Живой человек Гёте. Как и всякому живому, ему не подходит нимб и место в «житиях»: «Гёте не является в самом прямом смысле привлекательной и вдохновляющей идеальной фигурой. Он и меньше этого и больше». (Уже процитировав эти первые фразы, автор ощутил, как двинулся по верному следу инстинкт его внимательного читателя.) «Существеннейшую основу его личности... — продолжает Швейцер, — представляют искренность в сочетании с простотой. Он может сказать о себе, исповедуясь, и говорит, что ложь, лицемерие и интриги так же далеки от него, как тщеславие, зависть и неблагодарность».
«Наряду с этими двумя качествами, определяющими его характер, есть и другие, которые невозможно примирить друг с другом... а именно, непосредственность и отсутствие непосредственности. Гёте раскрывает себя с огромным обаянием, и в то же время он сдержан. У него огромная врожденная доброжелательность, и в то же время он может быть очень холоден. Он переживает все с исключительной жизнеспособностью и в то же время озабочен тем, чтобы не выйти из равновесия...»
«Гёте, натура, богато одаренная, не был по природе своей ни счастливым, ни гармоничным человеком...»
«Он признает правильной для себя линией не навязывать своей натуре ничего чуждого, но попытаться развить то добро, которое жило и мерцало в нем, и отделаться от всего, что не было добром».
«Он с величайшей серьезностью посвящает себя самодисциплине... эта его серьезность производила глубокое впечатление».
Швейцер говорит, что Гёте часто слышал обоснованную и необоснованную критику в свой адрес, много раз сталкивался с непониманием, но «никогда не жаловался».

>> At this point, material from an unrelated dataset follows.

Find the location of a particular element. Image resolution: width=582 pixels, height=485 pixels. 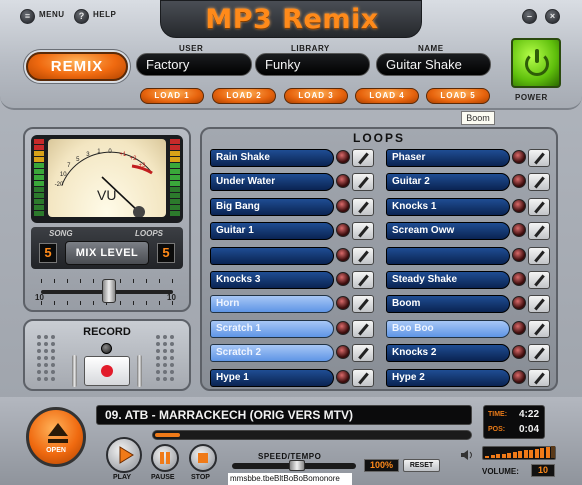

В полном «соответствии со своей природой Гёте был с младенческих лет до старости полон сердечности и сочувствия. Как мы знаем из многочисленных свидетельств, он не отстранял никого, кто по-настоящему в нем нуждался. И поскольку это было для него совершенно естественным образом действий, он старался оказать особенно активную помощь там, где ему встречались бедствия духовные и сердечные». Это было его «главной привычкой».
«Гёте вызвал к жизни человечность, которую он выкристаллизовал в словах „благородный, воспомоществующий и добрый“ („edel, hilfreich und gut“), человечность, магия и величие которой сливаются воедино с его великолепной искренностью и естественностью. Именно потому это его чувство человечности так впечатляло всех, кто видел его свечение в удивительных глазах Гёте...»
Швейцер любовно и подробно пишет о взаимоотношениях Гёте с природой. «Природа царит в языке Гёте... В соответствии со всем, что было глубоко присуще его существу, Гёте жил в постоянном духовном единении с Природой».